Hadja Mballou Fofana, présidente du réseau national des femmes rurales, par ailleurs pénaliste, a laissé entendre que cette fête est une manière de se remettre en cause.

‘’A la conférence de Beijing, ce sont nos sœurs et nos mamans qui sont parties pour défendre la situation des femmes. Et à cette conférence, il a eu des recommandations et douze critiques ont été identifiées pour que les femmes puissent s’autonomiser, qu’elles puissent sortir de leur situation actuelle ou d’alors. Alors, 30 ans après, si nous sommes là aujourd’hui pour fêter le 8 mars, ce n’est pas seulement faire la fête ou danser, mais faire une évaluation de nos contraintes d’alors et de voir quelles sont les avancées de Beijing que tous les instruments que le ministère de la promotion féminine, les autres départements, le gouvernement, l’État, les politiques ont mis à notre disposition. Vraiment, je suis contente d’être là aujourd’hui, parce que je pense que c’est un moment important pour nous, de nous remettre en cause pour savoir il y a 30 ans, quels étaient les défis et aujourd’hui, quels sont les nôtres’’, a déclaré Hadja M’balou Fofana.

Selon la présidente du réseau national des femmes rurales de Guinée, plusieurs thématiques ont été débattues lors de ce panel. Des thématiques qui mettront en lumière les compétences des femmes.

‘’La première thématique, j’ai parlé sur femme et pauvreté. A l’époque, la pauvreté des femmes, c’était le manque d’instruction. Donc, pour combler ça, il a eu l’alphabétisation. Ils ont dit que les femmes doivent se mettre dans des groupements, parce que il y a eu des lois : La loi 014, la loi 015, pour qu’on constitue des groupements pour les femmes, les aider à se mettre ensemble pour qu’elles puissent réaliser des activités génératrices de revenus et aussi, pour résoudre la pauvreté des femmes. Les femmes n’ont pas de savoir-faire pour avoir des compétences sur certaines actions. Donc, il y a des formations avec l’office national de formation professionnelle, des CAEF et on a vu beaucoup de structures qui ont été créées et mises en place pour aider les femmes à avoir des compétences en saponification, en teinture et aussi en art culinaire.

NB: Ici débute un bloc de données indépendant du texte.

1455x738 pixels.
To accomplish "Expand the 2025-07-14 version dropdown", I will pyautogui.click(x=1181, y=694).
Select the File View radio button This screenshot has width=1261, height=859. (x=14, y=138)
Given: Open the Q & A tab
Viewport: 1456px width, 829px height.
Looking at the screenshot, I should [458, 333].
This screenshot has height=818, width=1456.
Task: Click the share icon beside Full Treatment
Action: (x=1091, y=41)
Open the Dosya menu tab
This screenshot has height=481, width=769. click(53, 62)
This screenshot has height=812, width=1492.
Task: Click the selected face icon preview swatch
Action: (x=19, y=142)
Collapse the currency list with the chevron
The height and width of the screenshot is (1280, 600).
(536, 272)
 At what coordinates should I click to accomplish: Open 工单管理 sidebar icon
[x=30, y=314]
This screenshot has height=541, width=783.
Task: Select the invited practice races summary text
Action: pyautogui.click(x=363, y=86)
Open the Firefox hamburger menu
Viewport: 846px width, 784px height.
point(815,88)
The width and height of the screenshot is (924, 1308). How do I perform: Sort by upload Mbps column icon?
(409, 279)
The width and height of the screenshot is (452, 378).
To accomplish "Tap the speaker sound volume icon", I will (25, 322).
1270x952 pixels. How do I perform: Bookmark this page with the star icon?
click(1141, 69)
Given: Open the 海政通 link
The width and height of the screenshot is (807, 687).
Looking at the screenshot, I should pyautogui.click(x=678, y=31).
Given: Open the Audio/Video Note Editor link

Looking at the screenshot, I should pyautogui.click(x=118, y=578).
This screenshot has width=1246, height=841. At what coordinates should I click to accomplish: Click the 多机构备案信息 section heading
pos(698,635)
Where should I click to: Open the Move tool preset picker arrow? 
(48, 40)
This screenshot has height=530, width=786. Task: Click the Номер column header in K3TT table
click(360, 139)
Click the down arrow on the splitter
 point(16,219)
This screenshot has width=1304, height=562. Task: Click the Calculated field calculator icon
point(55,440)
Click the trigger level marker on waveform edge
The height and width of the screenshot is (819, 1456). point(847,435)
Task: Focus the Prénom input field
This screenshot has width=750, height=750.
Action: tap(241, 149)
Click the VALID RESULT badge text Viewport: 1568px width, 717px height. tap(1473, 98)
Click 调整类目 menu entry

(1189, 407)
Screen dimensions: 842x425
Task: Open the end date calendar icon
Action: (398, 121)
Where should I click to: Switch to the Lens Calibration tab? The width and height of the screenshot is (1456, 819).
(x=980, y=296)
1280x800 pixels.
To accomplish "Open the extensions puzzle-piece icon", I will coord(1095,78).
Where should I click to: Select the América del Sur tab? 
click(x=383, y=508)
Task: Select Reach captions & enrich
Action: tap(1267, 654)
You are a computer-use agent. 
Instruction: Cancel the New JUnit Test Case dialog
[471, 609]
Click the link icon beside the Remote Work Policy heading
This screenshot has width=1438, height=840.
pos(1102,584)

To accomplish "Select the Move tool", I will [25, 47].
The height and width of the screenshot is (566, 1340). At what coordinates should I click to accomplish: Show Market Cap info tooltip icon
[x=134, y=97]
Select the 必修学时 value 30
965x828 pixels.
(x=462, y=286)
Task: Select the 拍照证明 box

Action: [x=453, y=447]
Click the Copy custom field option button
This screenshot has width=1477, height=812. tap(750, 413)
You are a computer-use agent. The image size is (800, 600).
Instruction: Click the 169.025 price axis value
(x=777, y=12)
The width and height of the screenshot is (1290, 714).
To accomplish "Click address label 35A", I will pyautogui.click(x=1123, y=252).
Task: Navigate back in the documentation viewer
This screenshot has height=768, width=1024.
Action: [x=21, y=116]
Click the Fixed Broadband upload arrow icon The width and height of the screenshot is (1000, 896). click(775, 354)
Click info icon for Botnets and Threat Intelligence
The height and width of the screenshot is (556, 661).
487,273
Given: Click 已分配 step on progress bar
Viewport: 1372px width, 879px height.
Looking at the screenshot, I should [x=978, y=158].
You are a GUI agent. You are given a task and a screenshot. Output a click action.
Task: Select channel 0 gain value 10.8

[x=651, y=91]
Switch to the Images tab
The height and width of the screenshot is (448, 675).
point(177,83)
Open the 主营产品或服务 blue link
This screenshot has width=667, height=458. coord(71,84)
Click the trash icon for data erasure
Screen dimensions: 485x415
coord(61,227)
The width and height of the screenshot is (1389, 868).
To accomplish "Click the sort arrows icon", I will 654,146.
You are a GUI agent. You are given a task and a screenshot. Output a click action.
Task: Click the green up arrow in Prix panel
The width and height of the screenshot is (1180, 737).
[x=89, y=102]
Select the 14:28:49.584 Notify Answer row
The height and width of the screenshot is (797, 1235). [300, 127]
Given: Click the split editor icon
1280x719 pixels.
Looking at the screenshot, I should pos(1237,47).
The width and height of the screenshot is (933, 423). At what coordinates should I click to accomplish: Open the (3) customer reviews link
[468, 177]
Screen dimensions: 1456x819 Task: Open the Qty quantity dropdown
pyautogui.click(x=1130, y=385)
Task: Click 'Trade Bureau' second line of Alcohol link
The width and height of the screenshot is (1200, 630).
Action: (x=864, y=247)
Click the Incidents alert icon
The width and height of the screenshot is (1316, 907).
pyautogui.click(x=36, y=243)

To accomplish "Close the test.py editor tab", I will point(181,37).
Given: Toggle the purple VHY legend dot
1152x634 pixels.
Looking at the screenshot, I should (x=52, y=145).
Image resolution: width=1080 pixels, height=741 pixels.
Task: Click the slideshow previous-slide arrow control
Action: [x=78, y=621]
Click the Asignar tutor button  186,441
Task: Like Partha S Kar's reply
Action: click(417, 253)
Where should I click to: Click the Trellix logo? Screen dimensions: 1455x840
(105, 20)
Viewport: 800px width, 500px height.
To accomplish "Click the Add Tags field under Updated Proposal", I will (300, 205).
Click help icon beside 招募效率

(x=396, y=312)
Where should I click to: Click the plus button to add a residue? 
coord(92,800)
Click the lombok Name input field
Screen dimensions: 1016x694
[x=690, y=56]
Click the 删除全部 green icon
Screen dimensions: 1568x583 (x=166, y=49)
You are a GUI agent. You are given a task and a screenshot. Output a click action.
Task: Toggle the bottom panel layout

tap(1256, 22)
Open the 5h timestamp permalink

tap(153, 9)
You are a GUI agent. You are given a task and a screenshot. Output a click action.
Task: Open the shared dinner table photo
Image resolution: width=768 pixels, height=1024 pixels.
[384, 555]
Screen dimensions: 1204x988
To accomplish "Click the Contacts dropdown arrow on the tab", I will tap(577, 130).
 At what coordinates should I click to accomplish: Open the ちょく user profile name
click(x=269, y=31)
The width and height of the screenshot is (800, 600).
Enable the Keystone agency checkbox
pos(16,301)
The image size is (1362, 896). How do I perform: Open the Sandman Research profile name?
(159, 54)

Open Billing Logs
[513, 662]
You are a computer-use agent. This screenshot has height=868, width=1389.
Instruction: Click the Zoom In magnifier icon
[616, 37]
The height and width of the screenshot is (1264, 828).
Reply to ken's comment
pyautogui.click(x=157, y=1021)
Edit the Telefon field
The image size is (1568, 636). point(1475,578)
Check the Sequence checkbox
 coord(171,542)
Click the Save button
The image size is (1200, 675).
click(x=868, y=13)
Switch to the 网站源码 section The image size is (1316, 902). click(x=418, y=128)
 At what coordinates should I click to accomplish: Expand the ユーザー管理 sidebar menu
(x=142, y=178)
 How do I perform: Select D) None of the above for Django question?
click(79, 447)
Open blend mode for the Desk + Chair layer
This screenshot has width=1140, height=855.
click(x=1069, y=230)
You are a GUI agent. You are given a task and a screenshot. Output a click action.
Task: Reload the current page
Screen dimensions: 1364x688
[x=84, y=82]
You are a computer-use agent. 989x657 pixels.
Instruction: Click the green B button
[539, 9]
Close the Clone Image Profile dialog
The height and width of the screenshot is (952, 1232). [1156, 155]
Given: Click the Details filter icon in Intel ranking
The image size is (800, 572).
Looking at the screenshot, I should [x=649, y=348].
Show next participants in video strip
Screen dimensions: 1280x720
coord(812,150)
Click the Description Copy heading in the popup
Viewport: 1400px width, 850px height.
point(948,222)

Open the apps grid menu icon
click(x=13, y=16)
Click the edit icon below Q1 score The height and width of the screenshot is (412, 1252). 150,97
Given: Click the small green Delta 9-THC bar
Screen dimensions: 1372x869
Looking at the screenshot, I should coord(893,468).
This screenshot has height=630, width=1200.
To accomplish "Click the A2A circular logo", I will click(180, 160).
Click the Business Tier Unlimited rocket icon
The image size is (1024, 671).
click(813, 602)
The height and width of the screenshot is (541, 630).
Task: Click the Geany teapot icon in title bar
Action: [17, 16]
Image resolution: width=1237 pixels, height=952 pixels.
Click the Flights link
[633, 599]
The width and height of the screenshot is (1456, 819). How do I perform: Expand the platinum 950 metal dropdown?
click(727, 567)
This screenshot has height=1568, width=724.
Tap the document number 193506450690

Deuxième thématique, l’accès aux ressources aujourd’hui. Nous avons dit il y a 30 ans, il y avait les microfinances pour favoriser l’accès des femmes aux finances. Actuellement, il y a beaucoup de structures aujourd’hui qui accompagnent des femmes et même des subventions du gouvernement pour appuyer les femmes à avoir les ressources financières. Donc, nous avons fait un constat et nous sommes en train d’évaluer qu’est-ce qui a changé et qu’est-ce qui reste à faire’’, a-t-elle précisé.

Pour Hadja M’balou Fofana, au-delà de toutes ces thématiques, il y a aussi des préoccupations sur les violences faites aux femmes.

‘’Une des violences physiques sur les femmes, c’est l’excision. Beaucoup de femmes sont excisées et quant elles sont en contact avec leurs maris, elles ont mal, à l’accouchement, elles ont mal, elles ont des déchirures. Il y a aussi des maladies silencieuses des femmes. Les femmes qui sont victimes de fistules obstétricales, leurs époux les rejettent, c’est des violences. Les femmes qui veulent accéder à des postes de responsabilité, si tu ne fait pas promotion canapé, on te donne pas de poste. Nous avons figé tout cela et le viol des enfants. Nous avons dit qu’il y a l’OPROGEM, des structures, mais qu’il y a beaucoup de choses qui restent à faire’’, a soulevé la présidente du réseau national des femmes rurales de Guinée.

De son côté, le gouverneur de la région administration de Kindia est revenu sur le programme de ces journées de célébration.

‘’Aujourd’hui 8 mars, pas comme les autres années, parce que ça coïncide au mois de ramadan. Donc, il n’y a pas eu de manifestation comme nous le savons. Mais pour la célébration, il y a eu d’abord hier la lecture du saint coran à la grande mosquée de Kindia. Aujourd’hui, c’était le panel sur les 12 points critiques et demain, c’est la prière dans les églises. Donc, c’est le programme qui est prévu pour les trois jours. Mais tout le mois de mars est dédié aux femmes’’, a fait savoir Elhadj Aboubacar Diakité.

 

Depuis Kindia, Amara dji SYLLA, pour Lerevelateur224.com.